→ **ASSIGNMENT**: In the records that follow, count the lines where the string "will" appears, and give the count with nothing added.

┏━━

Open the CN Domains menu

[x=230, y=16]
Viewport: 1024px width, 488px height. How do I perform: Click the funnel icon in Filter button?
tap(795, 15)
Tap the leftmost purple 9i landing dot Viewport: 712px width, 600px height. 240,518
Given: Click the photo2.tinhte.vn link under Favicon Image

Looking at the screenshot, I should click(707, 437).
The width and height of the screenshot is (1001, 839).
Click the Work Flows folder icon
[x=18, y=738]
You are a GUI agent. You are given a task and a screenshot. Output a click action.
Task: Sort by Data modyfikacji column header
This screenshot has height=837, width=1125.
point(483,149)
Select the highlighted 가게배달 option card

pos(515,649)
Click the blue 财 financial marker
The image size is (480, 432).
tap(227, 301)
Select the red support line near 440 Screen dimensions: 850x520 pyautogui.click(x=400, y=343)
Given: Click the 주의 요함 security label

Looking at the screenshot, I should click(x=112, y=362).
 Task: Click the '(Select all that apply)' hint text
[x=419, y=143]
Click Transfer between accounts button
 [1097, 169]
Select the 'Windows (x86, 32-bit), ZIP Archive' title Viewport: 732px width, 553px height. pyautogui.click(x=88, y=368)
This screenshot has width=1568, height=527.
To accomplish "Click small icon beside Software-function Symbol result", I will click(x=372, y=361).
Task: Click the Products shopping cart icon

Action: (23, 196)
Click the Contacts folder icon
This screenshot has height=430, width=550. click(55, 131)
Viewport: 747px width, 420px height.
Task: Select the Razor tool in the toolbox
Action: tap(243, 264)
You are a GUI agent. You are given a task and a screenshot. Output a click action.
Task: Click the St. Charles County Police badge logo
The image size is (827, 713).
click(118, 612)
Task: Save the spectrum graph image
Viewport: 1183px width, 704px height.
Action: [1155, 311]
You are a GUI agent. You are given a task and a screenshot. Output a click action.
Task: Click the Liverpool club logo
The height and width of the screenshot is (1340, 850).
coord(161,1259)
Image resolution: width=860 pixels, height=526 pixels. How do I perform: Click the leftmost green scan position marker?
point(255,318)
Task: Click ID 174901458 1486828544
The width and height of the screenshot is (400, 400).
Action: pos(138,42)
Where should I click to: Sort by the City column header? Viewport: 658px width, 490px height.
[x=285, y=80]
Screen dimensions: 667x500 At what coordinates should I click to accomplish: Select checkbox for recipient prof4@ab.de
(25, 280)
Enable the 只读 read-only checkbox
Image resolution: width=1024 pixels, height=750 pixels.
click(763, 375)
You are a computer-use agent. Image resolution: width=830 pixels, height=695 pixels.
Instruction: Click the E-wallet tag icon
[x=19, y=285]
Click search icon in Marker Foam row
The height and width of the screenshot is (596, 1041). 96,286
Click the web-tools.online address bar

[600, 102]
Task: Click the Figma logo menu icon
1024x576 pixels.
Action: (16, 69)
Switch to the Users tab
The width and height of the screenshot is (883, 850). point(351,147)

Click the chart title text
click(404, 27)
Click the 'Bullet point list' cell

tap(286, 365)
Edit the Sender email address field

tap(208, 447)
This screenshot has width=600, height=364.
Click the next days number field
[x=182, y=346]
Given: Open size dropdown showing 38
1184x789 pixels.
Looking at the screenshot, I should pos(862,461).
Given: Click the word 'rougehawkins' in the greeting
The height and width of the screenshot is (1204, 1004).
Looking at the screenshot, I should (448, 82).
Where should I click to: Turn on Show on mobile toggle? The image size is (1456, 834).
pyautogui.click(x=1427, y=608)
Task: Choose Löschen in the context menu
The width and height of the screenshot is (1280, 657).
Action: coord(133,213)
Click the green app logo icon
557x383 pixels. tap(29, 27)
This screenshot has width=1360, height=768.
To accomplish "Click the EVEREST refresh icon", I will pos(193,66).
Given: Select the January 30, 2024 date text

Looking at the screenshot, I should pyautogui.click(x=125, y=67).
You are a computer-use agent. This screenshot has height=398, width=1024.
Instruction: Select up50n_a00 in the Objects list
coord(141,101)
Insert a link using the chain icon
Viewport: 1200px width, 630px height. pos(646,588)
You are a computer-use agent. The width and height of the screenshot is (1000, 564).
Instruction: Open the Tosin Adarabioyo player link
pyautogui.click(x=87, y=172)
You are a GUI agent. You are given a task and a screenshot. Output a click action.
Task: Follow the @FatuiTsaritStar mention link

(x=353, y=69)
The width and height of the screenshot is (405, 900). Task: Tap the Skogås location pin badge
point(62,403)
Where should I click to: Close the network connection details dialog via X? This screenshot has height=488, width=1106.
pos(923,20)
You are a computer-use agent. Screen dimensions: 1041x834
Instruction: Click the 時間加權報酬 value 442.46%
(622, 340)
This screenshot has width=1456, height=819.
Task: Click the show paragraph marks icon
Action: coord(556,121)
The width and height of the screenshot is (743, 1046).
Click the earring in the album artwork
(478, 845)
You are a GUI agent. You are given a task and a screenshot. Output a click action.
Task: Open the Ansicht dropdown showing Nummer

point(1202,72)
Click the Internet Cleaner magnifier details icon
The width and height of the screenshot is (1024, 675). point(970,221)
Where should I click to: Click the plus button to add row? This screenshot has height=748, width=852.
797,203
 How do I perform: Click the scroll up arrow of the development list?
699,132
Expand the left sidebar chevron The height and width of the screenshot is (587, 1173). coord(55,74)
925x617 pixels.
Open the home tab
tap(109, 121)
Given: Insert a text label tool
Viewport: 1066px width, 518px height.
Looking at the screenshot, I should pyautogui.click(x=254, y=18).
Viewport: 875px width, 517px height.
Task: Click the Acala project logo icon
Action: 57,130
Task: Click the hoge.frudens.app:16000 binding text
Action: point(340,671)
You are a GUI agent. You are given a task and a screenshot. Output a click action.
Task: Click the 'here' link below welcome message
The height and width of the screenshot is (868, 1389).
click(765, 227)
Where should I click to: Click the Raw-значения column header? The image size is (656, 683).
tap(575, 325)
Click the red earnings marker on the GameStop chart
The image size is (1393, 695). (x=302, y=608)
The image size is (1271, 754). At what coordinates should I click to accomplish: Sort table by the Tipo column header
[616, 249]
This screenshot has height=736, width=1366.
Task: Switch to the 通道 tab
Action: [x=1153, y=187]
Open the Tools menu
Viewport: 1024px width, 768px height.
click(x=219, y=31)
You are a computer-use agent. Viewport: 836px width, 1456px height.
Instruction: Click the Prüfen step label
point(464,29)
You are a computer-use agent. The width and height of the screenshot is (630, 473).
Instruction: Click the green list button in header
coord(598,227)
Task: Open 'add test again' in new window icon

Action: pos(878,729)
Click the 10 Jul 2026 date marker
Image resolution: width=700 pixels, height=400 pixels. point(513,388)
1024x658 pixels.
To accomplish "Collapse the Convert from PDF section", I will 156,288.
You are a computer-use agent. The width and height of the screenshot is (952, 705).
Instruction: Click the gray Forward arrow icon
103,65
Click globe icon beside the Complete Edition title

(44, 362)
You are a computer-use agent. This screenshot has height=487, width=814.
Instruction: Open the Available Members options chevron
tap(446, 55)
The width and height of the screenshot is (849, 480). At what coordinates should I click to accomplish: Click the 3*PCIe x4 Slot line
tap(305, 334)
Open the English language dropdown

┗━━

→ **TASK RESPONSE**: 3